Technology Setup and Essential Literacy
Check out Technology Literacy for Success in Online Learning to make sure that you have adequate technology, support, and access information. Canvas Learning Management System is the primary online, blended, and distance learning platform that is supported by the JMU Libraries and JMU Information Technology. More information about JMU Canvas and support can be accessed at https://www.lib.jmu.edu/ask/tech-support/
Professional Communication for Online Learning
To successfully achieve the learning objectives in an online or blended class, class members are required to have substantial online communication, both asynchronously and synchronously. When you communicate learning-related topics with your professor or peer students with emails, discussions, or assignment comments, asynchronous online communication etiquette will play a role. The following readings provide informative and helpful recommendations for online learning success. These short readings will open in a new window or tab of your web browser:
- Successful Online Student profile description from the University of Illinois Online Network portraits such a student in a succinct and meaningful way.

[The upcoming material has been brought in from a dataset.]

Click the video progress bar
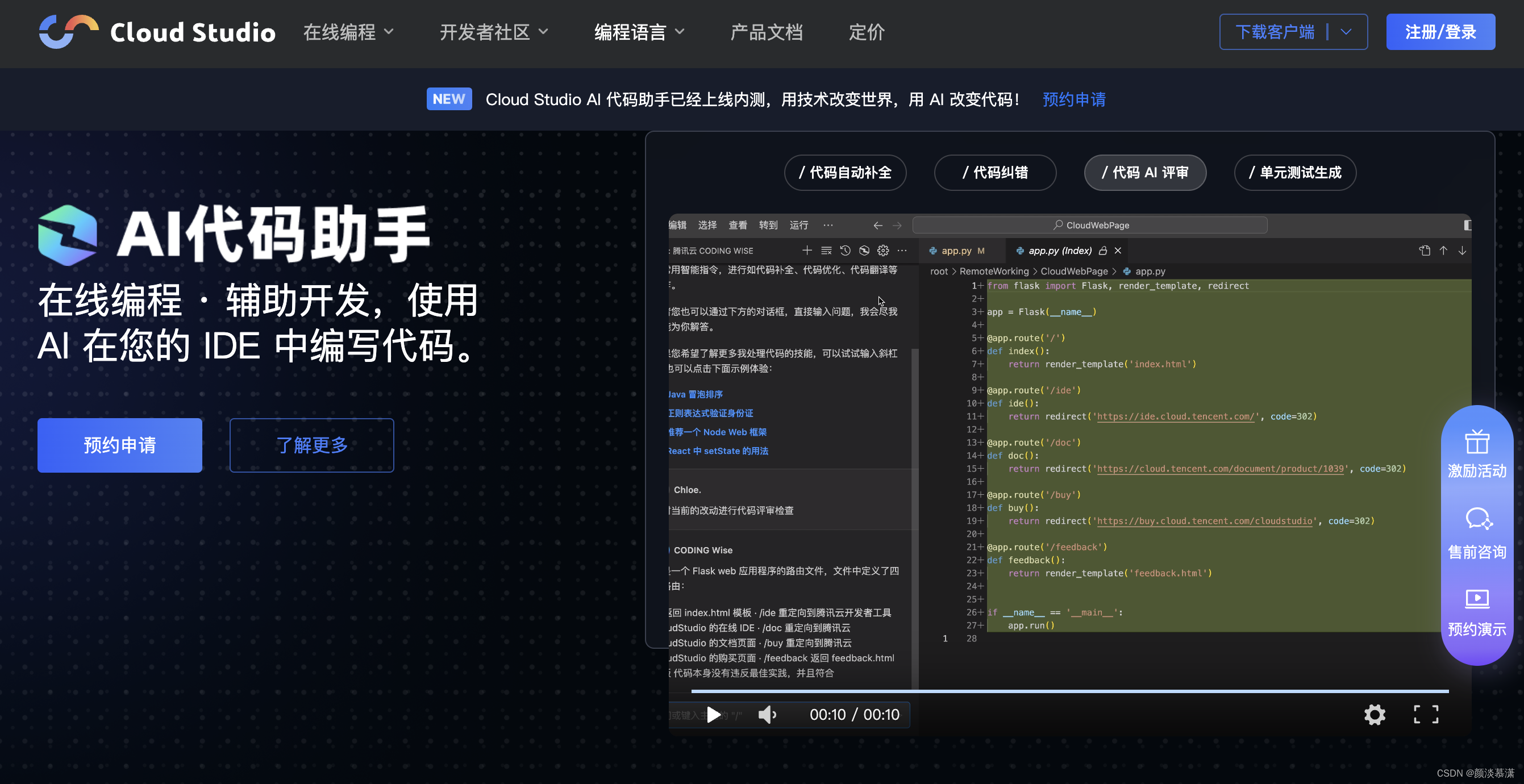 point(1069,690)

- helps clarify how effective communication with online emails, discussions, assignment comments, chat or other formats of writing can lead to success in learning online.

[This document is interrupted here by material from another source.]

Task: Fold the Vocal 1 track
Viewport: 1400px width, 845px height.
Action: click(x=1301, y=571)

Similarly, synchronous online classes, visit to office hours, or attending advising seminars with video conferencing tools can be instrumental to learning motivation and success when you pay attention to the etiquette, settings, and process. Below are some proven etiquette and tips for video conferencing:
Prepare yourself. Look clean and sincere. Have a drink of water before you go on. Put a smile on your face and sit up straight.
Clean your desk. Don’t have anything between you and the camera. Consider the visual message you are sending.
Aim your camera. Check your camera angle. Ideally, it should be coming from the middle of the screen. Don’t sit too close or your head will appear much too large. Look at the camera when you speak. Don’t put the camera to your side.
Prepare your background. If you have a sunny window directly behind you, close the blind. Think about what they see behind your head. A clean wall or curtain is better than a cluttered office or weird artwork. Remember, you don’t want to distract your class members, so look to see what they see before you call.
Use verbal cues. When video conferencing with many sites, start your comment by saying your name and location (for example, “This is John at Harrisonburg.”) Doing so helps the video equipment switch to your site and also helps other sites identify who is speaking before the video monitor catches up.
Convey clean audio messages. Wear a headset or a pair of earbuds with a microphone to eliminate echo. When your microphone is on, be careful with side conversations and do not rustle papers or make tapping sounds near the microphone. Any sounds you make will be heard by the other sites and can be distractive.
Communicate with realistic expectations of technology. Direct your questions to a specific site, and preferably a specific individual. Expect a few extra seconds of delay in getting an answer because of the technology and distance involved (at minimum, un-muting the microphone).